Polymer-Assisted Synthesis of Manganese Dioxide/Carbon Nanotube Nanocomposite with Excellent Electrocatalytic Activity toward Reduction of Oxygen

Abstract

This study describes a facile and effective polymer-assisted route to synthesis of structurally uniform and electrochemically active manganese dioxide/multiwalled carbon nanotube (MnO2/MWNT) nanocomposite and investigates the electrocatalytic activity of the synthetic MnO2/MWNT nanocomposite toward the reduction of oxygen in alkaline media. Poly(sodium 4-styrene sulfonate) (PSS) used here as the polymer to assist the synthesis of the nanocomposite serves as a bifunctional molecule both for solubilizing MWNTs into an aqueous solution and for tethering Mn2+ precursor onto MWNT surfaces to facilitate the follow-up chemical deposition of MnO2 to eventually on-spot grow MnO2 nanoparticles onto MWNTs.
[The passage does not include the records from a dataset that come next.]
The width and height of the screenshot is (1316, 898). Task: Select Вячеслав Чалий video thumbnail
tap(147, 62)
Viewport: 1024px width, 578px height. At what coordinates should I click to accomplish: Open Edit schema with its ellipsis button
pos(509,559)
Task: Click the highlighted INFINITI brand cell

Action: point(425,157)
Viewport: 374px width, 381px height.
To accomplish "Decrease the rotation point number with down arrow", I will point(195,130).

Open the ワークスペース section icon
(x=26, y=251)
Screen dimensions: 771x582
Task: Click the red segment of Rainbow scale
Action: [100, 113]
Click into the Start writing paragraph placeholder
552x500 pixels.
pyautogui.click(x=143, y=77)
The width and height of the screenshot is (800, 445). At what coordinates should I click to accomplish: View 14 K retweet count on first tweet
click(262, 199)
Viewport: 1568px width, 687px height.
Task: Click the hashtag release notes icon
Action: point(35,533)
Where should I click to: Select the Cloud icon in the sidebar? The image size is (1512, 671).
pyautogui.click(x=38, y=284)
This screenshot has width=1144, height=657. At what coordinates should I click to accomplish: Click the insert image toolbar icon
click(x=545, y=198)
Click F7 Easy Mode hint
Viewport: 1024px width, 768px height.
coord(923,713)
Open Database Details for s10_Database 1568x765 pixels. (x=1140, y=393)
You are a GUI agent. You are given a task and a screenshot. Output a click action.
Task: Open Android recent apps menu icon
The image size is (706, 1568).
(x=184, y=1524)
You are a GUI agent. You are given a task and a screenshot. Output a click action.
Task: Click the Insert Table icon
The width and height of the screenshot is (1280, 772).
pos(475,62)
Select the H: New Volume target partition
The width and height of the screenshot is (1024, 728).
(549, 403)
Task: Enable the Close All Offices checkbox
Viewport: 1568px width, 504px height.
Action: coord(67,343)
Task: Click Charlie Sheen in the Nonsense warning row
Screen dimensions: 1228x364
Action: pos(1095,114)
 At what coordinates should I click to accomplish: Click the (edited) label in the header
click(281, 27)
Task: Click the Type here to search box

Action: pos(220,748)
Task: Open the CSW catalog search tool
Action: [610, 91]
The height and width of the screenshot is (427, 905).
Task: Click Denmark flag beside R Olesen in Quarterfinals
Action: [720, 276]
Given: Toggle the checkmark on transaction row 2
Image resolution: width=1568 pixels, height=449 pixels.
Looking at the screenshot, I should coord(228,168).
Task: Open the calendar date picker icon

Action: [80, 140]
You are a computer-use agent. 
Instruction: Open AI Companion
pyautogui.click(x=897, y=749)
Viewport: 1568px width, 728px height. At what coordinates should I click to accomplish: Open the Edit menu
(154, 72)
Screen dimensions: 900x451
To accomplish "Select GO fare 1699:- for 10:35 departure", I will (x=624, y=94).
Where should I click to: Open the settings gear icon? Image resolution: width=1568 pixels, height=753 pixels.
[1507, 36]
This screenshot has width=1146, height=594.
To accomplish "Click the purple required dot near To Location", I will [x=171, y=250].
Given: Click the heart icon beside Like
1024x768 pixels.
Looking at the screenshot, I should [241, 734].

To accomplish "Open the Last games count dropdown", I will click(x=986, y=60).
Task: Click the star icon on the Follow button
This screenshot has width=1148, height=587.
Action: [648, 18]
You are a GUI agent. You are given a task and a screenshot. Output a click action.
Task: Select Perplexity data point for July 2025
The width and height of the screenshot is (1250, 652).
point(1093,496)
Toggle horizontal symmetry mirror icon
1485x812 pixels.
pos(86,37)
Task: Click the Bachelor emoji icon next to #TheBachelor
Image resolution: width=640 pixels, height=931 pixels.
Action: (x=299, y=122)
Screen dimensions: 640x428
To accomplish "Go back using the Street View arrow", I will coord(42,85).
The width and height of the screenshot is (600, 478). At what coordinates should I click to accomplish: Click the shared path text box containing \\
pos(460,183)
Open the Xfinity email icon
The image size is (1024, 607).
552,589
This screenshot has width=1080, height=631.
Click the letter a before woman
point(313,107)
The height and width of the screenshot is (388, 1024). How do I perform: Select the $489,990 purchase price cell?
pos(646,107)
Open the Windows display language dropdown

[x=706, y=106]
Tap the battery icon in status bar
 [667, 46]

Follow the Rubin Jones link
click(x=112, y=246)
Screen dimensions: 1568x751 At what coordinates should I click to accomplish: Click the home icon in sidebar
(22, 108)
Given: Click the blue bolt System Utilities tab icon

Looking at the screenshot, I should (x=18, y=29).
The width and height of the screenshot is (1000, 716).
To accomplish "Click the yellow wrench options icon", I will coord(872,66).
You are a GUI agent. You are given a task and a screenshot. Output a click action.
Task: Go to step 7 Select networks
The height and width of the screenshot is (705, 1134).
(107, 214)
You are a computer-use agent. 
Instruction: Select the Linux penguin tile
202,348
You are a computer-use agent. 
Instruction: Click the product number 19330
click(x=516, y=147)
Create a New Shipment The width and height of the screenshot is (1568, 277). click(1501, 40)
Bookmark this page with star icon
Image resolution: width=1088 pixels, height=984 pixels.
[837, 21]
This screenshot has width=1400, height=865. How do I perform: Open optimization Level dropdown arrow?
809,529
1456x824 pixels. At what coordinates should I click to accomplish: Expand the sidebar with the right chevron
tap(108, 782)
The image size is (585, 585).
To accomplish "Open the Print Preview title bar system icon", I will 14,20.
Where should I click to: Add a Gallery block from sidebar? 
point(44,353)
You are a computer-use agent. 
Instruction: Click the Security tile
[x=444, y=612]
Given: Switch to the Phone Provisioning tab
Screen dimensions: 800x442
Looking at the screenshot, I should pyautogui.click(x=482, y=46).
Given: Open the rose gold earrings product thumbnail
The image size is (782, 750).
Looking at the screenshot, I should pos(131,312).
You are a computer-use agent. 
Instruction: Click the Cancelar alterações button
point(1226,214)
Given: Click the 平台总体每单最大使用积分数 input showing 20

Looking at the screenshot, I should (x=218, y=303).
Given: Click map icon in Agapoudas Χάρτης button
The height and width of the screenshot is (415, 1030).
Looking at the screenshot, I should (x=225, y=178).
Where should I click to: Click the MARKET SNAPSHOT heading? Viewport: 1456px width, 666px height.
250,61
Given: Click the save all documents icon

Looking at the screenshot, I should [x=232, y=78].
The synthetic MnO2/MWNT nanocomposite has a uniform surface distribution and large coverage of MnO2 nanoparticles onto MWNTs, which was characterized with scanning electron microscopy (SEM), X-ray diffraction (XRD), X-ray photoelectron spectroscopy (XPS), and cyclic voltammetry (CV). The synthetic MnO2/MWNT nanocomposite was studied with respect to its electrocatalytic activity toward the reduction of oxygen in alkaline media and was found to possess a good electrocatalytic activity toward the four-electron reduction of oxygen. The MnO2/MWNT nanocomposite synthesized with the polymer-assisted method could be potentially used as air electrode materials for catalytic reduction of O2 in alkaline fuel cells and metal/air batteries.